■ Task to carry out
Which lines run from the start of the data below to the line containing "Increase ring buffer file count"? Set them down exactly, with none added.

Stored dataset items
· · · · · · ·

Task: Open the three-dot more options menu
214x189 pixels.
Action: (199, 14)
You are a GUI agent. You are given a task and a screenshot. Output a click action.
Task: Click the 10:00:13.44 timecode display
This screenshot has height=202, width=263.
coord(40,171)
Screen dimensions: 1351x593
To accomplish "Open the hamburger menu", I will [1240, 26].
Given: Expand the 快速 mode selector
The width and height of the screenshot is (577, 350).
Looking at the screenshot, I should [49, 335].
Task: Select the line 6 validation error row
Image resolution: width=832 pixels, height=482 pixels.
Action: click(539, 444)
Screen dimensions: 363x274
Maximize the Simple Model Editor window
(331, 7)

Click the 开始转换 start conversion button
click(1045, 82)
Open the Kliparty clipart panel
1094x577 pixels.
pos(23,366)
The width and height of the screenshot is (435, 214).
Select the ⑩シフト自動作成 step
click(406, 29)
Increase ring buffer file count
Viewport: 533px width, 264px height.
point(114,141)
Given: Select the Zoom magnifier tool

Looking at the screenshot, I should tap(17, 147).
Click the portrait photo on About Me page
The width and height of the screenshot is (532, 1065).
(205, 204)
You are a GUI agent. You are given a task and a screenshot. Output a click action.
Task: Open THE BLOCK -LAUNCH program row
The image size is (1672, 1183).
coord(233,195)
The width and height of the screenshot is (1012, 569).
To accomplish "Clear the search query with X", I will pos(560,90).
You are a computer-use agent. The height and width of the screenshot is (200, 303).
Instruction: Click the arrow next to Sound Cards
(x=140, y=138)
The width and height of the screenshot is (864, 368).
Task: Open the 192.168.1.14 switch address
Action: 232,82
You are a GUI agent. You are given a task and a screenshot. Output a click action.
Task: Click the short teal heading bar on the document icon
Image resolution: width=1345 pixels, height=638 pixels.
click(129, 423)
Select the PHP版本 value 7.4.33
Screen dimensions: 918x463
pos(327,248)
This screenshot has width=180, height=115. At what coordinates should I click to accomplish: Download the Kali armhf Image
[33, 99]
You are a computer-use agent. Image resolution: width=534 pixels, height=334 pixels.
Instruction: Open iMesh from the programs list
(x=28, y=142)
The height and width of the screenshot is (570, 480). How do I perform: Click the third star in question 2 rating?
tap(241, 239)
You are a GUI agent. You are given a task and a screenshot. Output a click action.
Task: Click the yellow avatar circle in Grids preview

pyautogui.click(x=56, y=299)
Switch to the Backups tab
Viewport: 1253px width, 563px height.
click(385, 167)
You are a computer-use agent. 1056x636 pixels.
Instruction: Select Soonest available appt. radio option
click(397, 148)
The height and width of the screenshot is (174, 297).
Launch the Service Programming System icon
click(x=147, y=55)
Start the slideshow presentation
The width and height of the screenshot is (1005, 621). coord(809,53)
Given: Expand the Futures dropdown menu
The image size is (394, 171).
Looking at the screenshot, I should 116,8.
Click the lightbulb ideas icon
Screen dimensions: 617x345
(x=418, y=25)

· · · · · · ·

■ Task solution
Task: Open the three-dot more options menu
214x189 pixels.
Action: (199, 14)
You are a GUI agent. You are given a task and a screenshot. Output a click action.
Task: Click the 10:00:13.44 timecode display
This screenshot has height=202, width=263.
coord(40,171)
Screen dimensions: 1351x593
To accomplish "Open the hamburger menu", I will [1240, 26].
Given: Expand the 快速 mode selector
The width and height of the screenshot is (577, 350).
Looking at the screenshot, I should [49, 335].
Task: Select the line 6 validation error row
Image resolution: width=832 pixels, height=482 pixels.
Action: click(539, 444)
Screen dimensions: 363x274
Maximize the Simple Model Editor window
(331, 7)

Click the 开始转换 start conversion button
click(1045, 82)
Open the Kliparty clipart panel
1094x577 pixels.
pos(23,366)
The width and height of the screenshot is (435, 214).
Select the ⑩シフト自動作成 step
click(406, 29)
Increase ring buffer file count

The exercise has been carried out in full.